#### RECORDS FOR PROCESSING

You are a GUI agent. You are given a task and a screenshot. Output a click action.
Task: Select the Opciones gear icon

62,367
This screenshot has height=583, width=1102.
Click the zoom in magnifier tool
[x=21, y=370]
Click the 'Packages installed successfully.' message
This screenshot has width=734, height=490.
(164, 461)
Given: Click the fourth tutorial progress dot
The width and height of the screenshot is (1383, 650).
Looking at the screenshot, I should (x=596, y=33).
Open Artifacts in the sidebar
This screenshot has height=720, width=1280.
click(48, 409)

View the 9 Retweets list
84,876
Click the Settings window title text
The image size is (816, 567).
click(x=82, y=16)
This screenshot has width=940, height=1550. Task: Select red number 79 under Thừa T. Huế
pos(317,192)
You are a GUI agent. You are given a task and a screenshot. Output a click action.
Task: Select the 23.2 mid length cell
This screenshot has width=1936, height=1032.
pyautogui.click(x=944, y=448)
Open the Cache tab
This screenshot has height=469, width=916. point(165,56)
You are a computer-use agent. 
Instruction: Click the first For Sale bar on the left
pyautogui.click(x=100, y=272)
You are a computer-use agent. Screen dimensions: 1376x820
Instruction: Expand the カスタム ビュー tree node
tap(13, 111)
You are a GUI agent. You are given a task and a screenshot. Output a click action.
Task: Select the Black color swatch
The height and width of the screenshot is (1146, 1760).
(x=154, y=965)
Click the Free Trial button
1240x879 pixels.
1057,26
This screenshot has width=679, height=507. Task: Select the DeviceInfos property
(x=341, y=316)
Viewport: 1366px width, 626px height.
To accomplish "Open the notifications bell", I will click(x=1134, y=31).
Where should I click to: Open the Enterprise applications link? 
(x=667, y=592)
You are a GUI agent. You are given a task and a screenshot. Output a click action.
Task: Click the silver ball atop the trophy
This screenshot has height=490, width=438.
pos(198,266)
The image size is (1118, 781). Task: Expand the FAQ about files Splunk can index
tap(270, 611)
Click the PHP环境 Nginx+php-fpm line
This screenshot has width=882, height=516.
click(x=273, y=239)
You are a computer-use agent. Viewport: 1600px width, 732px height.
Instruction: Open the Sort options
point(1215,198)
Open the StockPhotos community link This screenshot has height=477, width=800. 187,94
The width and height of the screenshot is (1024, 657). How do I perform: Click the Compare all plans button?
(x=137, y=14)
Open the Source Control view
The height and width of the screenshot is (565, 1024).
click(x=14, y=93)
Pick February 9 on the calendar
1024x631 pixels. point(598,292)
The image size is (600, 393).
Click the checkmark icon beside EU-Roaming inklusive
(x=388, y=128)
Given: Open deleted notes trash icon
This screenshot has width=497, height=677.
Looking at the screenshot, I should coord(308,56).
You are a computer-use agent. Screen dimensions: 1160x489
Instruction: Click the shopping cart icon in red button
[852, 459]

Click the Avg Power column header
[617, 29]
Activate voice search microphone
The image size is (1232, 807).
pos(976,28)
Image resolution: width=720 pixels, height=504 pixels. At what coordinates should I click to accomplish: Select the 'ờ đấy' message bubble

########

### EXERCISE
Check each line of the listing for "accomplish", and copy the ones that hold it.

### SOLUTION FOR THIS EXERCISE
To accomplish "Open the notifications bell", I will click(x=1134, y=31).
Image resolution: width=720 pixels, height=504 pixels. At what coordinates should I click to accomplish: Select the 'ờ đấy' message bubble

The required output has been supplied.